El declive de los principios universales provocará también cambios irreversibles y profundísimos en el orden multilateral que salió de la Segunda Guerra Mundial. «America First se concreta en ambición territorial que contradice el Derecho Internacional, con consecuencias especialmente ominosas cuando se examinan con lente europea. Esto es, mientras Trump brama con su retórica nacionalista y expansiva, Musk repica desde sus plataformas virtuales, erosionando leyes y reglas de convivencia.
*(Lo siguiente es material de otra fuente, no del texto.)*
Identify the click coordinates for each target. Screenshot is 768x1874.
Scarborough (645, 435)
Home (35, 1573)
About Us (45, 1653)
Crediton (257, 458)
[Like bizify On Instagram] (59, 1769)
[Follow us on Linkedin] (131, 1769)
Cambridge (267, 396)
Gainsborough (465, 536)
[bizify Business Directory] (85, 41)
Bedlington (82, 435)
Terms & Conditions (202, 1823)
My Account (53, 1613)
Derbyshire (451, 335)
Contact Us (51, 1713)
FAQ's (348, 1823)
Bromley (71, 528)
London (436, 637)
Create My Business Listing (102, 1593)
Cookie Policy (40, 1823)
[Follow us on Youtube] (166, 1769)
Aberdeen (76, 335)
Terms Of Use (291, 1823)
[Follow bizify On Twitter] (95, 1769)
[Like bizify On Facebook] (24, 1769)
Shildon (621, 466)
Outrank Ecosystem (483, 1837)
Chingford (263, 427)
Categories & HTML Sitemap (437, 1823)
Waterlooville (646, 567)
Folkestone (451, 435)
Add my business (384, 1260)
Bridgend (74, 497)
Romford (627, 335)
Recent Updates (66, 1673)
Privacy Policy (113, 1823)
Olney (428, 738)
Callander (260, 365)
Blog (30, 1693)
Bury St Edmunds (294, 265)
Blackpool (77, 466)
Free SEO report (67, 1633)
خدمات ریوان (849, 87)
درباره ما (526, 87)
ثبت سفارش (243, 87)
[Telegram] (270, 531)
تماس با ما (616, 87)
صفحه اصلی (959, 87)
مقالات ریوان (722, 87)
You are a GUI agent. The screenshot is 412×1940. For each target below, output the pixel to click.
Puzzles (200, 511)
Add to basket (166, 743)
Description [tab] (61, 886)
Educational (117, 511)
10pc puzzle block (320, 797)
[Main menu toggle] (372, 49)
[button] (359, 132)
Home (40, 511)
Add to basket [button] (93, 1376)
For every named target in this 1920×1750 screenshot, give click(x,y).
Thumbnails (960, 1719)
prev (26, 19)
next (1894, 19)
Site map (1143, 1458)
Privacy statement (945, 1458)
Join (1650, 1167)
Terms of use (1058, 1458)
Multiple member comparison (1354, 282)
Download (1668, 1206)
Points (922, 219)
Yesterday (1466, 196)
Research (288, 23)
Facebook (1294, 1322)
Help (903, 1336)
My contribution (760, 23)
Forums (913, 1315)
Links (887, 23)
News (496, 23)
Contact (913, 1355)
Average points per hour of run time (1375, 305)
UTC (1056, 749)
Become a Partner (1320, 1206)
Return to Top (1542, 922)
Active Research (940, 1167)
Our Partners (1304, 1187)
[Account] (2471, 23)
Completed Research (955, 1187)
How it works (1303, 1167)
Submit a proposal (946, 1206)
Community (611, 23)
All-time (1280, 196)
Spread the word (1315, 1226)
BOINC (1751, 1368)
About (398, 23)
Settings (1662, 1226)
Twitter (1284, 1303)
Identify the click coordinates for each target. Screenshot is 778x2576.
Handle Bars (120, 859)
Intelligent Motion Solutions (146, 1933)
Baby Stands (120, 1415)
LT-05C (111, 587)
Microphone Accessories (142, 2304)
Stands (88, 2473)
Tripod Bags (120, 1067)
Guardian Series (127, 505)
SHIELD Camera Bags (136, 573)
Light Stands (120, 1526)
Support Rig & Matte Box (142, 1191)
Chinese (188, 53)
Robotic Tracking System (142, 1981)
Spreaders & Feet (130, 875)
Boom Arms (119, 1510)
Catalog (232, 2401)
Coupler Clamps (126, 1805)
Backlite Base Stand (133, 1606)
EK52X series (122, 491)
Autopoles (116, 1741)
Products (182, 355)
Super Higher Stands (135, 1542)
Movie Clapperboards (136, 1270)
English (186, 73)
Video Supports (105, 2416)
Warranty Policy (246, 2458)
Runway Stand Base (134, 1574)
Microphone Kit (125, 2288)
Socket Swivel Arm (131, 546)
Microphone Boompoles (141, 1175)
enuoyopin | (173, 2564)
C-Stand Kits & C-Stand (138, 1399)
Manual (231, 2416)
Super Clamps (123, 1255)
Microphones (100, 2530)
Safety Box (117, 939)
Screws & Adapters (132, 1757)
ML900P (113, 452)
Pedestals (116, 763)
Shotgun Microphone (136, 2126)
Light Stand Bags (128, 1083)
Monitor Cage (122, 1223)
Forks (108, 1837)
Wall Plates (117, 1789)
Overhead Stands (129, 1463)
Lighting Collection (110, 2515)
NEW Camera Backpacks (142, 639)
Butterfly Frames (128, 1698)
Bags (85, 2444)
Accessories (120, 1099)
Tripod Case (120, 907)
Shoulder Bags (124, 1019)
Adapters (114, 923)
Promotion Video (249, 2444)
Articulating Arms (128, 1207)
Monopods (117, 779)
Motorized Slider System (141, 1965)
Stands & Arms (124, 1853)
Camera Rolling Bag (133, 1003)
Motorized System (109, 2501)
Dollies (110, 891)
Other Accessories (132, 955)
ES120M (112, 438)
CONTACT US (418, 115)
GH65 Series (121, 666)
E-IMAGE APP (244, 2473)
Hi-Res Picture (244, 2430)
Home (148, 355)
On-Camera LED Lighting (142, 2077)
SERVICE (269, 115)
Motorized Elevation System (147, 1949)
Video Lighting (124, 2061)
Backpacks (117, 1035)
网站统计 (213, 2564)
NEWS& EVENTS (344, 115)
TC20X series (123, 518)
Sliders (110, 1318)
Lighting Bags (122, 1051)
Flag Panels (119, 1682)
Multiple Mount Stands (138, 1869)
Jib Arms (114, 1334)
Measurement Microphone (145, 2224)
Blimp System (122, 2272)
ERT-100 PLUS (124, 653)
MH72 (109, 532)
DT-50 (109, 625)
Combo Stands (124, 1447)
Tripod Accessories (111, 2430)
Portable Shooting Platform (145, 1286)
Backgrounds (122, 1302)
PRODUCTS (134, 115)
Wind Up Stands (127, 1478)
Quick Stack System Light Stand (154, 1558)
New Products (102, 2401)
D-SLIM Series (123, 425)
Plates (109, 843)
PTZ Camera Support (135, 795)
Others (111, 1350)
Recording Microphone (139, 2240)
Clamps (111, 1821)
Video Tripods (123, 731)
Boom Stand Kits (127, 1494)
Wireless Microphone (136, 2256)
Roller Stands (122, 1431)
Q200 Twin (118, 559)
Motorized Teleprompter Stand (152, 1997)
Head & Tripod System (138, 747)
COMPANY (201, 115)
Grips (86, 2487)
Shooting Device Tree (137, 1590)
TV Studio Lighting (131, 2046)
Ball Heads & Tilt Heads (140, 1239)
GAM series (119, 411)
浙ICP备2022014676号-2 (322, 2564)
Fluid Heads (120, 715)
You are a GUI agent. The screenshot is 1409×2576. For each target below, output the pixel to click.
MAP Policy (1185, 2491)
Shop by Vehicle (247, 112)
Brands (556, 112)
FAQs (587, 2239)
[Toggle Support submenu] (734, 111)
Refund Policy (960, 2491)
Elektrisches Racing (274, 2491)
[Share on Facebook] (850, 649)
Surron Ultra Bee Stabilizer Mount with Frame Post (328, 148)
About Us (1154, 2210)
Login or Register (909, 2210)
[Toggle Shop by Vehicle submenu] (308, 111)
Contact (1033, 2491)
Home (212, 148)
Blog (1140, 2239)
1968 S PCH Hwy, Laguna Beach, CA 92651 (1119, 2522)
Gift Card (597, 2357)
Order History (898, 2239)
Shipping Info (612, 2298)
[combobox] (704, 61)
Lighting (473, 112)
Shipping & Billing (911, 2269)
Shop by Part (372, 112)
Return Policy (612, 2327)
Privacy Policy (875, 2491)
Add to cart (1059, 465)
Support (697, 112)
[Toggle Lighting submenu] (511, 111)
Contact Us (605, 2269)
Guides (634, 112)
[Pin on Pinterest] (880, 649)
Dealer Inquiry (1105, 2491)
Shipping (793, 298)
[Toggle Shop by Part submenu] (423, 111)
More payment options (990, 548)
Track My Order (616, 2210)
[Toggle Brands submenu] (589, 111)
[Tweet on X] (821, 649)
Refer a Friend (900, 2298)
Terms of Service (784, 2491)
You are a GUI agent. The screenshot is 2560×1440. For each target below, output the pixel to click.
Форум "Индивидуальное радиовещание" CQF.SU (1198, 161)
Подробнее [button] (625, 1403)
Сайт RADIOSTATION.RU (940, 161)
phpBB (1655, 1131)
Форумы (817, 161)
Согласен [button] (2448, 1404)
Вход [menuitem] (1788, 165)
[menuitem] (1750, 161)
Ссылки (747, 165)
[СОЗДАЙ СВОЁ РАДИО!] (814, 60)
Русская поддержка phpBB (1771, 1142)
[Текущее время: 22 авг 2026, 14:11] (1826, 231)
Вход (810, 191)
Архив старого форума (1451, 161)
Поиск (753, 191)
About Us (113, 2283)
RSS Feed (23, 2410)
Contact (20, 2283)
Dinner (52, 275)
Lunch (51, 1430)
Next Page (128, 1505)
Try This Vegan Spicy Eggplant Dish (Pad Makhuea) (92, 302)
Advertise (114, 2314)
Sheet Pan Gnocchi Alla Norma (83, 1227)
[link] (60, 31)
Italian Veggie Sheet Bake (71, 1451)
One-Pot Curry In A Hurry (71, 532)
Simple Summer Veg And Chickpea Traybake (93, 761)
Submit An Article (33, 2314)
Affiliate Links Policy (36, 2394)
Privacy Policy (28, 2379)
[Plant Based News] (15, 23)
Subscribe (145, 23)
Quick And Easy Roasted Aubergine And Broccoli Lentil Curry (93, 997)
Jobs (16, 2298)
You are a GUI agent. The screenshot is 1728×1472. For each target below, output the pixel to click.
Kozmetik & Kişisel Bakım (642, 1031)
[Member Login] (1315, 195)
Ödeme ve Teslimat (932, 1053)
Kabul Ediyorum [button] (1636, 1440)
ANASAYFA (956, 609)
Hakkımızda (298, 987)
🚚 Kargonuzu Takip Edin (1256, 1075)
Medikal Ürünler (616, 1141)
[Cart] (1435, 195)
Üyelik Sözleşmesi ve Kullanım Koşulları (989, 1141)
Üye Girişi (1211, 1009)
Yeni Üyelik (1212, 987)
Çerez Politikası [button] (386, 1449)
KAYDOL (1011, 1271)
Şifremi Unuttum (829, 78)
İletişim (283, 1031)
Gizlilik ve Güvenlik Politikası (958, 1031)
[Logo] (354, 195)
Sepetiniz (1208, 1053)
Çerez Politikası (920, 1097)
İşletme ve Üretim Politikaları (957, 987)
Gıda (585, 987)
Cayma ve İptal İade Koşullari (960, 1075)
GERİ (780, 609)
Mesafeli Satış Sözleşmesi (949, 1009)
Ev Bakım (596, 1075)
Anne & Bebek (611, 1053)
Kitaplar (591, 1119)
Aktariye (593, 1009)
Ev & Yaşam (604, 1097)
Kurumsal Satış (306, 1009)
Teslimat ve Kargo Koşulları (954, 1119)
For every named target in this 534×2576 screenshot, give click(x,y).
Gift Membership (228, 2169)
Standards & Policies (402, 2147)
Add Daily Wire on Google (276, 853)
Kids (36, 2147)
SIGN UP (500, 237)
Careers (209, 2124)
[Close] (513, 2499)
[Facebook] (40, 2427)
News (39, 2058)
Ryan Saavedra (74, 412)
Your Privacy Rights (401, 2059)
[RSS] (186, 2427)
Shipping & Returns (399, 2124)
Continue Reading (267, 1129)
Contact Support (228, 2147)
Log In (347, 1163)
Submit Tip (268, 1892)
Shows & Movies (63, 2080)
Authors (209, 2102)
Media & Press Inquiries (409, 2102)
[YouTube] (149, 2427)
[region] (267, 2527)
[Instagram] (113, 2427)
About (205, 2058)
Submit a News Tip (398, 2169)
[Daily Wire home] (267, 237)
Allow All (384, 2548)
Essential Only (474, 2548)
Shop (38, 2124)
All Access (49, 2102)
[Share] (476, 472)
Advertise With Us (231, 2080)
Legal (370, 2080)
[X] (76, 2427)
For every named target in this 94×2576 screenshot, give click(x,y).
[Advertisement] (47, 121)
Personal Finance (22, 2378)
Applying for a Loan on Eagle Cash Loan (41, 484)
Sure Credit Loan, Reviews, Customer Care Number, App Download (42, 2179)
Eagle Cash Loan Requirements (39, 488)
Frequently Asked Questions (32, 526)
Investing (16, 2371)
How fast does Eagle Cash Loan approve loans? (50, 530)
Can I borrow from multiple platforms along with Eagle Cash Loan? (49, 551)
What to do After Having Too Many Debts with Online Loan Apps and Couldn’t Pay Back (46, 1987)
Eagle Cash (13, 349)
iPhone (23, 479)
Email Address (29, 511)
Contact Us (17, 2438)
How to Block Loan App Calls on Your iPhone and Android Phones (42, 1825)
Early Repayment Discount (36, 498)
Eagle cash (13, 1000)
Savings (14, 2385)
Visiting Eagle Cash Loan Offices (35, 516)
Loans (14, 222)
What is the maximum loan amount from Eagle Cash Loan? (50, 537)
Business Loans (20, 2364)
Juntos, combinan brutalidad política e inteligencia tecnológica», razonaba nuestra Ana Palacio en su iluminador Equipaje de Mano del 10 de enero.
En las semanas previas a su investidura, el nuevo presidente ha adelantado ya la abdicación de Estados Unidos de su responsabilidad como garante de la seguridad de las democracias y de las reglas del Estado de Derecho contra las potencias autoritarias amenazantes, y su sustitución por una concepción transaccional de las relaciones entre naciones conforme a la ley del más fuerte -might makes right, es decir, el poderoso decide lo que es correcto-, alejándose del sistema liberal de valores y concentrándose en acumular riqueza y ventajas estratégicas mediante un uso oportunista de su fuerza disuasoria.
Este desconcertante revisionismo estadounidense ha incluido maniobras desestabilizadoras en tradicionales aliados como Reino Unido o Alemania y la expresión de una vocación expansiva de tintes imperialistas, con invectivas sobre México y Canadá o pujando por el control del Canal de Panamá o de Groenlandia -que pertenece a Dinamarca y se encuentra, en teoría, bajo el paraguas de seguridad de la UE-. Trump sugiere de este modo una visión del mundo configurado en esferas de influencia, que junto a su aparente desprecio por sus aliados democráticos y su determinación para evitar las guerras concedería a China y a Rusia las mejores expectativas sobre sus propias aspiraciones en Taiwan y en Ucrania. La sombra de Putin y la creciente indiferencia de Trump por la OTAN colocan a Europa frente a una alarmante crisis de seguridad a la que necesita responder urgentemente aumentando su gasto en defensa y acelerando su integración política y estratégica.
Como escribe hoy Pablo Pardo en EL MUNDO, «los europeos llevan un año hipnotizados ante la llegada de la segunda parte del trumpismo, igual que un ciervo que ve los faros de un coche acercarse en la noche y se queda inmóvil mirándolos. Este lunes empieza el atropello». No tiene por qué ser así, pero harán falta liderazgo, cohesión y confianza en la fortaleza que representan nuestros propios valores.